2021 – mitten in der Corona-Pandemie – entwickelte die AG Diversität des LWL-Museums Henrichshütte ein Leitbild für die Diversitätsentwicklung. Etwa anderthalb Jahre nach dem Start des Diversitätsprozesses und einer ersten Sensibilisierungsphase bot der Leitbildprozess eine gute Gelegenheit, Werte, Ziele und Maßnahmen der Diversitätsarbeit zu reflektieren. Das Leitbild richtete sich vor allem nach innen und diente der AG Diversität als Orientierung für die praktische Umsetzung im Museum.
„Ein Leitbild lebt durch regelmäßige Überprüfung und Anpassung. Es braucht die richtigen Akteure und muss sich mit der Zeit weiterentwickeln, um relevant zu bleiben.“
Anja Junghans, Agentin für Diversität
Zeitraum
Frühjahr/Sommer 2021
Finanzieller Rahmen
Honorar für externe Begleitung
Beteiligtes Personal im Museum
AG Diversität: Mindestens ein:e Mitarbeiter:in aus jedem Arbeitsbereich (Verwaltung, Wissenschaft, Kulturvermittlung, Besuchsservice, Veranstaltungsmanagement, Veranstaltungstechnik, Haustechnik)
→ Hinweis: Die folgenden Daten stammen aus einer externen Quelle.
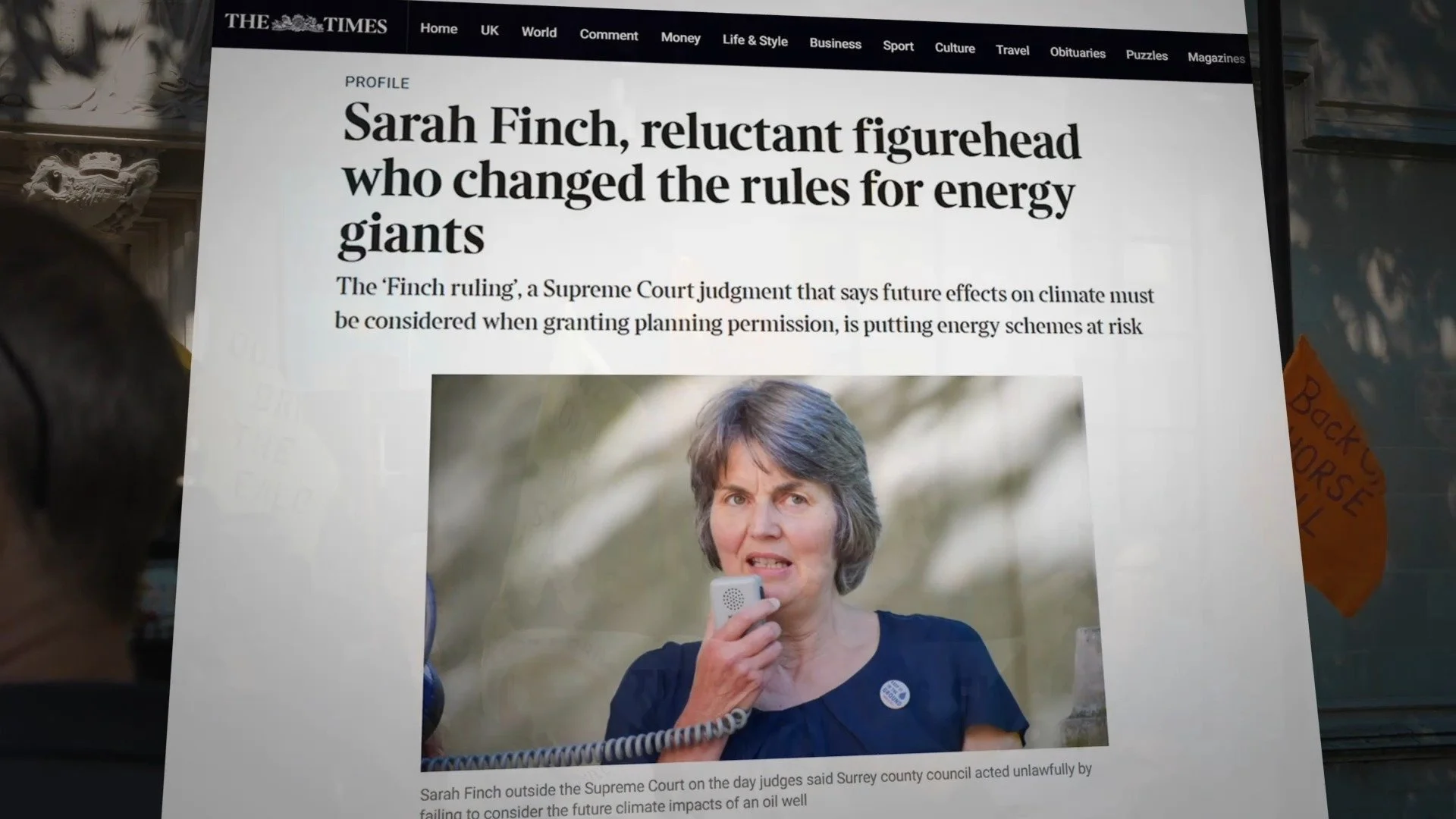
Task: Navigate to Life & Style
Action: (x=755, y=40)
Beteiligte externe Personen oder Gruppen
Unterstützung (Input und Moderation) durch Kollegin aus dem 360°-Netzwerk, Aida Ben-Achour, Diplom-Kommunikationswirtin und zertifizierte interkulturelle Trainerin
Welche konkreten Maßnahmen wurden konzipiert und/oder umgesetzt?
Recherche zu Leitbildern für Diversität von Museen, Hochschulen und Unternehmen
Erarbeitung des Leitbildes für die Diversitätsentwicklung durch die AG Diversität innerhalb von zwei Sitzungen
Endredaktion durch die Agentin für Diversität und ein Mitglied der AG Diversität
Vorstellung des Leitbildes und gemeinsames Aufhängen in Sitzungs- und Gemeinschaftsräumen im Rahmen einer großen Dienstbesprechung
Welche zentralen Learnings hat das Museum mitgenommen?
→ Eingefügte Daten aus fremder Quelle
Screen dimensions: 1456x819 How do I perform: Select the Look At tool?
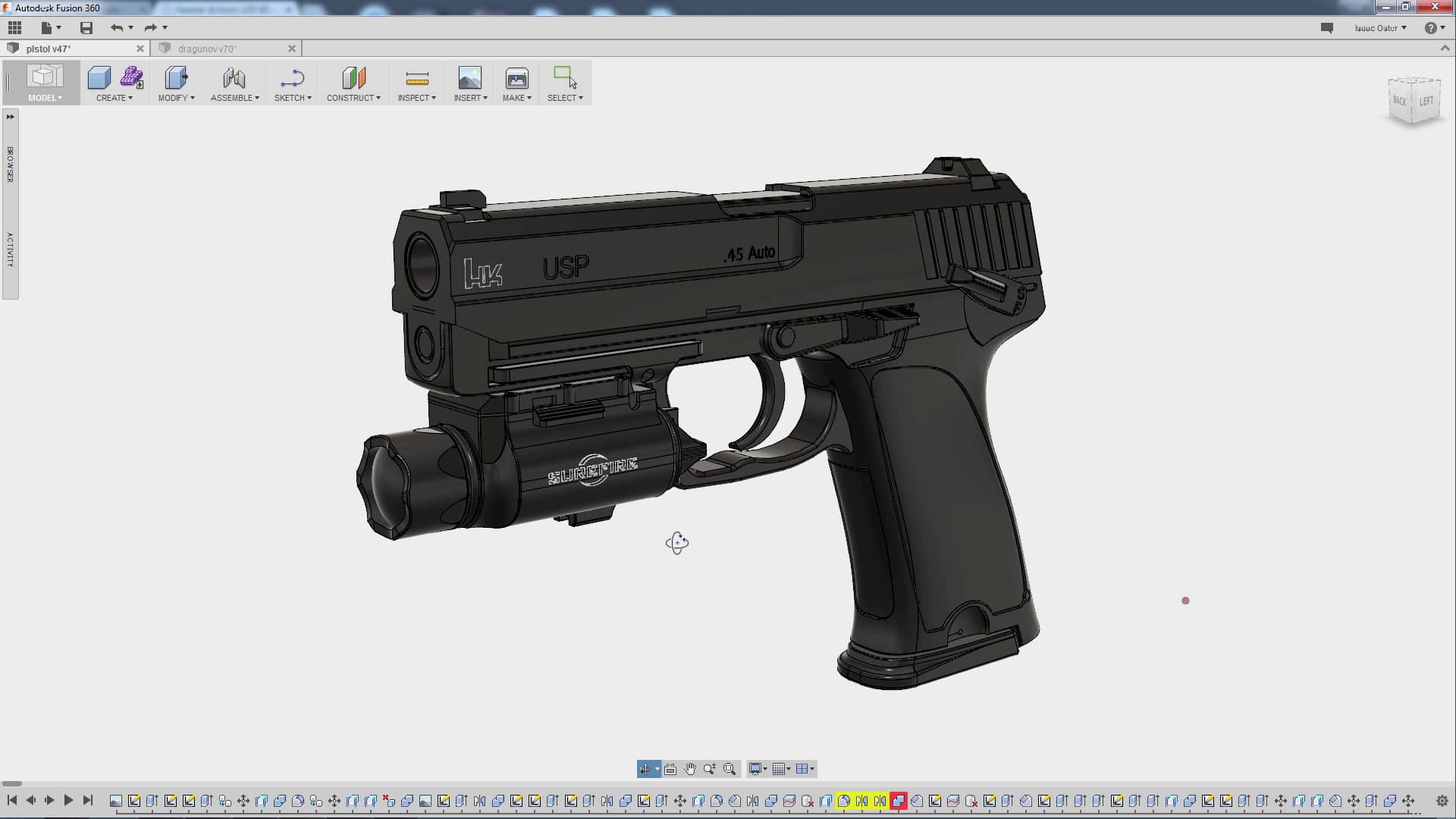670,769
Je nach Ausgangspunkt und Reifegrad eines Museums in Bezug auf Diversität ist es sinnvoll, eine Sensibilisierungsphase vor der Erarbeitung des Leitbildes einzuplanen. Diese Phase schafft ein gemeinsames Verständnis und bereitet die Beteiligten darauf vor, ein fundiertes und tragfähiges Leitbild zu entwickeln. In unserem Fall steckte das Museum in Sachen Diversität noch in den Kinderschuhen. Deshalb haben wir das Leitbild nicht zu Beginn des Prozesses erarbeitet, sondern anderthalb Jahre nach dem Start des Diversitätsprozesses und ein Jahr nach der Gründung der AG Diversität. Dazwischen lagen mehrere Sitzungen, in denen wir uns intensiv mit den Grundprinzipien von Diversität in Museen auseinandergesetzt haben.
Wer an der Leitbildentwicklung beteiligt ist, kann den Einflussbereich des Leitbildes maßgeblich bestimmen. Unser Leitbild wurde nie veröffentlicht und blieb vorwiegend eine Orientierung für die AG Diversität, da es ohne die Einbindung der Leitung erarbeitet wurde.
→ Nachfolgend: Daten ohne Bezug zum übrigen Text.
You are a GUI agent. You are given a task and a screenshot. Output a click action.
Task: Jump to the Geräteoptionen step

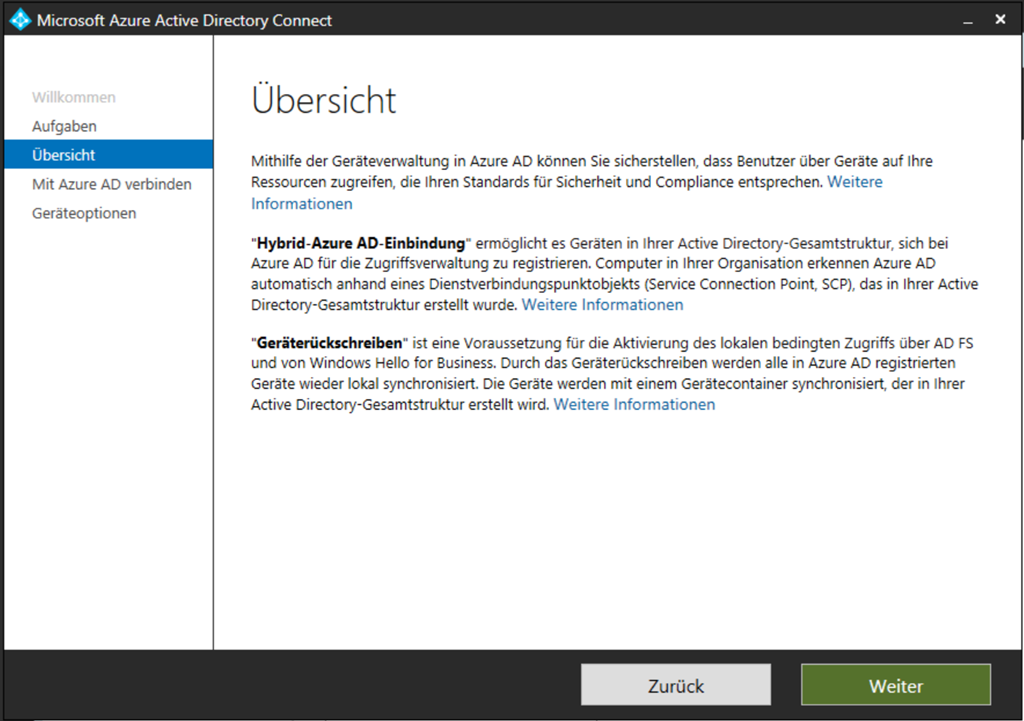[x=84, y=213]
Wichtig ist, dass ein Leitbild nach seiner Entwicklung nicht in der Schublade verschwindet, sondern lebendig bleibt. Direkt nach der Erarbeitung ist alles noch frisch, doch spätestens nach einem Jahr ist der genaue Wortlaut oft nicht mehr präsent. Deshalb ist es sinnvoll, das Leitbild regelmäßig zu überprüfen, anzupassen und mit den geplanten Maßnahmen abzugleichen. Uns ist das leider aus verschiedenen strukturellen Gründen nicht gelungen. Wir nehmen diesen Beitrag jedoch zum Anlass, das Leitbild nach fünf Jahren noch einmal zu überprüfen.